Analyticity of homogenized coefficients under Bernoulli perturbations and the Clausius-Mossotti formulas

TL;DR

This paper proves the analyticity of homogenized coefficients under Bernoulli perturbations in random media, deriving formulas that generalize the Clausius-Mossotti relations for random inclusions.

Contribution

It introduces a new energy estimate approach to establish analyticity and provides the first general proof of Clausius-Mossotti formulas for random inclusions.

Findings

Homogenized coefficients are analytic functions of the Bernoulli parameter.

Derived explicit formulas for derivatives of homogenized coefficients.
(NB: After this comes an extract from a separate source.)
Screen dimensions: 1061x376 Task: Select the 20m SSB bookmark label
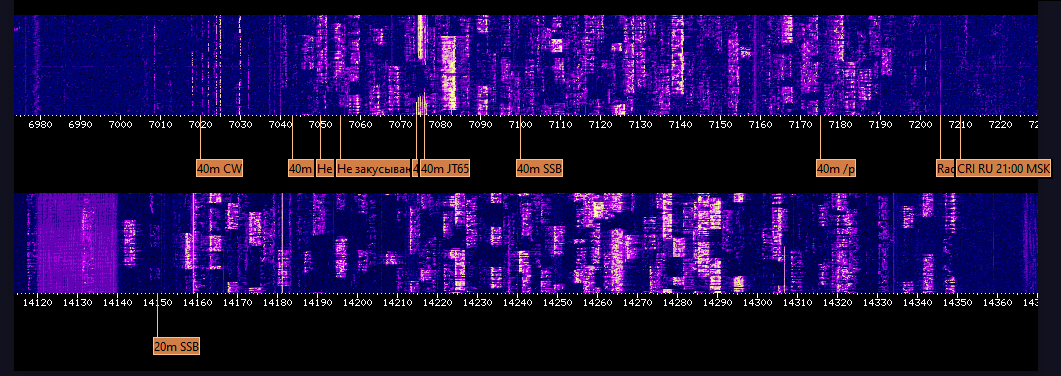(177, 346)
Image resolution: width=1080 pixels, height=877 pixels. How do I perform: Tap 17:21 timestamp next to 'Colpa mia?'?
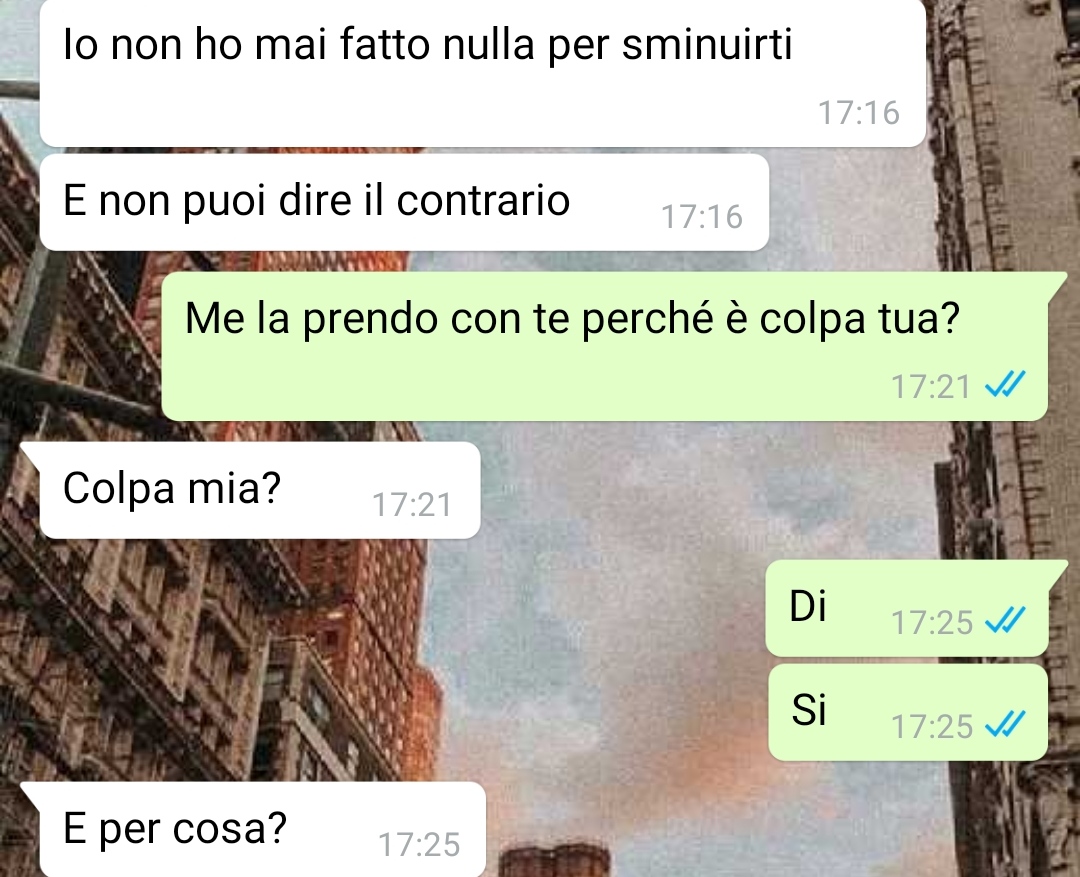pos(412,505)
First proof of Clausius-Mossotti formulas in the context of random inclusions.

Abstract

This paper is concerned with the behavior of the homogenized coefficients associated with some random stationary ergodic medium under a Bernoulli perturbation. Introducing a new family of energy estimates that combine probability and physical spaces, we prove the analyticity of the perturbed homogenized coefficients with respect to the Bernoulli parameter. Our approach holds under the minimal assumptions of stationarity and ergodicity, both in the scalar and vector cases, and gives analytical formulas for each derivative that essentially coincide with the so-called cluster expansion used by physicists. In particular, the first term yields the celebrated (electric and elastic) Clausius-Mossotti formulas for isotropic spherical random inclusions in an isotropic reference medium. This work constitutes the first general proof of these formulas in the case of random inclusions.